_PROVIDED RECORDS_
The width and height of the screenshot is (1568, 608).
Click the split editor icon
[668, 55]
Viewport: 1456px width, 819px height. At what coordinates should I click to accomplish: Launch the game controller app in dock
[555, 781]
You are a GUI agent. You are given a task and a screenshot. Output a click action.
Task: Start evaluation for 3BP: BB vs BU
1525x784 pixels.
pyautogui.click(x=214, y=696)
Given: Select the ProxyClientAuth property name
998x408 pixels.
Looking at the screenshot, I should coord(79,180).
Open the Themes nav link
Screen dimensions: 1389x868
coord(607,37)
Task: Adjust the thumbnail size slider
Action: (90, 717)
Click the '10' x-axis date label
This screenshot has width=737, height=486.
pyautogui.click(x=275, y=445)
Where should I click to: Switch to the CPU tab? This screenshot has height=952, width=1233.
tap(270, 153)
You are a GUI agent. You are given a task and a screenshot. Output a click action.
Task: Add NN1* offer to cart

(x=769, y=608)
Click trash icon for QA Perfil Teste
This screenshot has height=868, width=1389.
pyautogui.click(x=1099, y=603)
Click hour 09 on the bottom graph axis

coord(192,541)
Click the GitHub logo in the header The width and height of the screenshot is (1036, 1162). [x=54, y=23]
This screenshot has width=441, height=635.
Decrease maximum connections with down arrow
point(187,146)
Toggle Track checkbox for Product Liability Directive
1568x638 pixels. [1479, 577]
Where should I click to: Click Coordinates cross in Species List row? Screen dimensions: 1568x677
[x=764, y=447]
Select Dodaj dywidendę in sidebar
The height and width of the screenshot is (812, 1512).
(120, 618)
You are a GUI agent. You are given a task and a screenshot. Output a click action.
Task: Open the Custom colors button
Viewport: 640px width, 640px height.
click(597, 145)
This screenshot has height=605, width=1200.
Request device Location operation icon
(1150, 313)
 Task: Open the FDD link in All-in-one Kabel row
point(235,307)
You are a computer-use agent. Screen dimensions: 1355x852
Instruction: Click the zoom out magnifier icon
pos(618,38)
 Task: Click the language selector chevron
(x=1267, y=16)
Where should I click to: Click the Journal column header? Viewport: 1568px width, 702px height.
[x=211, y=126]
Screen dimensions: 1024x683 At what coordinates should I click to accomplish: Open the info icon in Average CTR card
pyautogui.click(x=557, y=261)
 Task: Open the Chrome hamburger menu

_TASK BRIEF_
Return every line of the data above that contains the word "Open".

_SOLUTION TO THIS EXERCISE_
Open the Themes nav link
Task: Open the Custom colors button
 Task: Open the FDD link in All-in-one Kabel row
Screen dimensions: 1024x683 At what coordinates should I click to accomplish: Open the info icon in Average CTR card
 Task: Open the Chrome hamburger menu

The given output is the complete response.